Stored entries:
=-=-=
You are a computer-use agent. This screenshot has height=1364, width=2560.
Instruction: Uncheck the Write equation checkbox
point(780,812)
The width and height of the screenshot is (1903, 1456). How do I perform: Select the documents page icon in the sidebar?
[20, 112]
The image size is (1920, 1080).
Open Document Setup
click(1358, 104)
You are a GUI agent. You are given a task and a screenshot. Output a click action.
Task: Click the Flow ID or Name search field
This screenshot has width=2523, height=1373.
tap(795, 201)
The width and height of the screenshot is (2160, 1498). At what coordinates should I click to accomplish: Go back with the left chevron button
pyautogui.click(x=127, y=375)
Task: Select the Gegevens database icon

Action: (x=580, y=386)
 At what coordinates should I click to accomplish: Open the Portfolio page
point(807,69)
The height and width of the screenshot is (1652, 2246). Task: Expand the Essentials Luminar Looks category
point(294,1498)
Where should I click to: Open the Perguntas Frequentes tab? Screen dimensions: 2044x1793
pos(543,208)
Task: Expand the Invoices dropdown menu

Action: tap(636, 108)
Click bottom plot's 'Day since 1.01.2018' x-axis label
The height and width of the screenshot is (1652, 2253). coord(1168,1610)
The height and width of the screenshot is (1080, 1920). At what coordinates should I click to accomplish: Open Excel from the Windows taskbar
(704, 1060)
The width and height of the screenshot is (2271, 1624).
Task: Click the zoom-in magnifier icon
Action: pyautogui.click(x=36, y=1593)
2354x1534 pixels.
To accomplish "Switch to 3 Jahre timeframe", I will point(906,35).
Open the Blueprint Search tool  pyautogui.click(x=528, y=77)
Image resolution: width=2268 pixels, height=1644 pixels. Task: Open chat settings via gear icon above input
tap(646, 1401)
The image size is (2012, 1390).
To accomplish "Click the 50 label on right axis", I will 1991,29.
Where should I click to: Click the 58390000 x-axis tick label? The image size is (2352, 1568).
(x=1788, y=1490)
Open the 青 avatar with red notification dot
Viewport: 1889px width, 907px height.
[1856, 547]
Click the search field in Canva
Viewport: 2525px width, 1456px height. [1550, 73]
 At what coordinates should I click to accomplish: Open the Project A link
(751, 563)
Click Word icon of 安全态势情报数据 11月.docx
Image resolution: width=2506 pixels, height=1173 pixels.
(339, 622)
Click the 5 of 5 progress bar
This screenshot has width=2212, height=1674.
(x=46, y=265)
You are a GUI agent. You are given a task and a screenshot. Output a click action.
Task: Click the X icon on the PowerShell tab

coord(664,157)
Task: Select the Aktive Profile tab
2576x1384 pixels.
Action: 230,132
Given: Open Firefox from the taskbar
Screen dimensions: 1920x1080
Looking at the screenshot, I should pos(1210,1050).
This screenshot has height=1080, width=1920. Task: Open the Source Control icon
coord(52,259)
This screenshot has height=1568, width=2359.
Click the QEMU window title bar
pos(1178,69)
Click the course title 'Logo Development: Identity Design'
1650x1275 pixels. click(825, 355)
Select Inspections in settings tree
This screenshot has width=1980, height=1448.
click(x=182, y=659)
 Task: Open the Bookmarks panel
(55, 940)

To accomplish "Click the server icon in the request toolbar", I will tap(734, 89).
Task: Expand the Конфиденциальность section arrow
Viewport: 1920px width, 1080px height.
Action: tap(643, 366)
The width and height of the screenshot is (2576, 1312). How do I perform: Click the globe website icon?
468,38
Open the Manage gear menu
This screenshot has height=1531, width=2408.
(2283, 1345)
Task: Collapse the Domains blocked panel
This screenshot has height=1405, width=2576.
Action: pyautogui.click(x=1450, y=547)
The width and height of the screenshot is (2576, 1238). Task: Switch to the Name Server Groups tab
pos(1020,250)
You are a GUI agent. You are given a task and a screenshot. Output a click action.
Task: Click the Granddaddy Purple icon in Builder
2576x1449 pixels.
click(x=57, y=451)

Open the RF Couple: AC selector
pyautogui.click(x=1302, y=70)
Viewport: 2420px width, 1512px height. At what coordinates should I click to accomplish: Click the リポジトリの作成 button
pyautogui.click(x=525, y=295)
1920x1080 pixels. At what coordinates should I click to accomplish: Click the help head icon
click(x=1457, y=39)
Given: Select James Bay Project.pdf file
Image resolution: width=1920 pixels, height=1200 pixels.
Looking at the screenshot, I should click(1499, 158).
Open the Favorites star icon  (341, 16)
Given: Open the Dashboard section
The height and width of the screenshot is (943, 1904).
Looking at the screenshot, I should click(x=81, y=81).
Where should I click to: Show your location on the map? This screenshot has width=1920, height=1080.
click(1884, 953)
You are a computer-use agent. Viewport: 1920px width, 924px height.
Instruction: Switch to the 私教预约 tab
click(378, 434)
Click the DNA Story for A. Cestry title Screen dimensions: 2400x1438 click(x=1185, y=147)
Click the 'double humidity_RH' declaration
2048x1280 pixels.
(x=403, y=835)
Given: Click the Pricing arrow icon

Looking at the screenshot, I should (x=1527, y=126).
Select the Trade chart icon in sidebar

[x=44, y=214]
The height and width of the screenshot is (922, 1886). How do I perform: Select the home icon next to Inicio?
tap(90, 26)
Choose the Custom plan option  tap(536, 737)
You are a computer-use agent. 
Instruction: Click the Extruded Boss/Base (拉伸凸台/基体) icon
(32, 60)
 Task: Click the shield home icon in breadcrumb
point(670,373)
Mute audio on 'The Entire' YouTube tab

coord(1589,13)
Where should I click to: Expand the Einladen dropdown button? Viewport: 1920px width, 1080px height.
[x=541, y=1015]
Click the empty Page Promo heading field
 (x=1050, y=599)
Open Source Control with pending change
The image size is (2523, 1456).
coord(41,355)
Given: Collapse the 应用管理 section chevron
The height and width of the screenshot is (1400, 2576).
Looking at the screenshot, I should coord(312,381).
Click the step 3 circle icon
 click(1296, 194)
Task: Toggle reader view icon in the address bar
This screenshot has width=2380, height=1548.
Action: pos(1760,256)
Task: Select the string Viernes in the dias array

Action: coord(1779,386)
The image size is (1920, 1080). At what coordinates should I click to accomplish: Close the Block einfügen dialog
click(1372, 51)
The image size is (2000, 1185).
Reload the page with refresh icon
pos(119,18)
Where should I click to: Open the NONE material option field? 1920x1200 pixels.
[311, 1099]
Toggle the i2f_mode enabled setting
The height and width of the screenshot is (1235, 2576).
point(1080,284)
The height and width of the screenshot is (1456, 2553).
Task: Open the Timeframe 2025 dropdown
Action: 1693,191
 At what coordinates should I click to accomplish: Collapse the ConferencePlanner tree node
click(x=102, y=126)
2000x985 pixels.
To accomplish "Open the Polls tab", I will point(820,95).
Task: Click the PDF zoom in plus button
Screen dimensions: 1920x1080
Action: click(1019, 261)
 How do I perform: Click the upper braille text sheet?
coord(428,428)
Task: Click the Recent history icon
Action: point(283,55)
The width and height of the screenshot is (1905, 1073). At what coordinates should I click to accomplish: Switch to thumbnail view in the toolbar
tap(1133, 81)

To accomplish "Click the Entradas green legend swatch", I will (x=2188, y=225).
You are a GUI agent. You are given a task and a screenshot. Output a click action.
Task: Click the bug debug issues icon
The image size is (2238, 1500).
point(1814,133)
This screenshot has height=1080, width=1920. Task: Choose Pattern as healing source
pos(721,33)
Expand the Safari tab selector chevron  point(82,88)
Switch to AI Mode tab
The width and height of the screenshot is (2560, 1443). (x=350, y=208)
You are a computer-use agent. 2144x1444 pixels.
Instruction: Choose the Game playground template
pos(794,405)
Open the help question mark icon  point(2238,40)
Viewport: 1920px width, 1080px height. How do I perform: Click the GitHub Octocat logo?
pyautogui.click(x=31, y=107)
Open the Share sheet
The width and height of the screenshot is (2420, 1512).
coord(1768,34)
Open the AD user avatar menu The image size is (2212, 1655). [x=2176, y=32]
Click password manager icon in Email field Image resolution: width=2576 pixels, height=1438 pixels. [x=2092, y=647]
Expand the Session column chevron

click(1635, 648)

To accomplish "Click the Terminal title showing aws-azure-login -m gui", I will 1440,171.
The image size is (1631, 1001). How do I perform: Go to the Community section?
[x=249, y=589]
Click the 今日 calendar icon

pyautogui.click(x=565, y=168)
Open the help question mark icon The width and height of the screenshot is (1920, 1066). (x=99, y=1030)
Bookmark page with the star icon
=-=-=
Copy out every line of the entries where the string "star" shows up.

__WRITTEN REPLY__.
Open the Favorites star icon  (341, 16)
Bookmark page with the star icon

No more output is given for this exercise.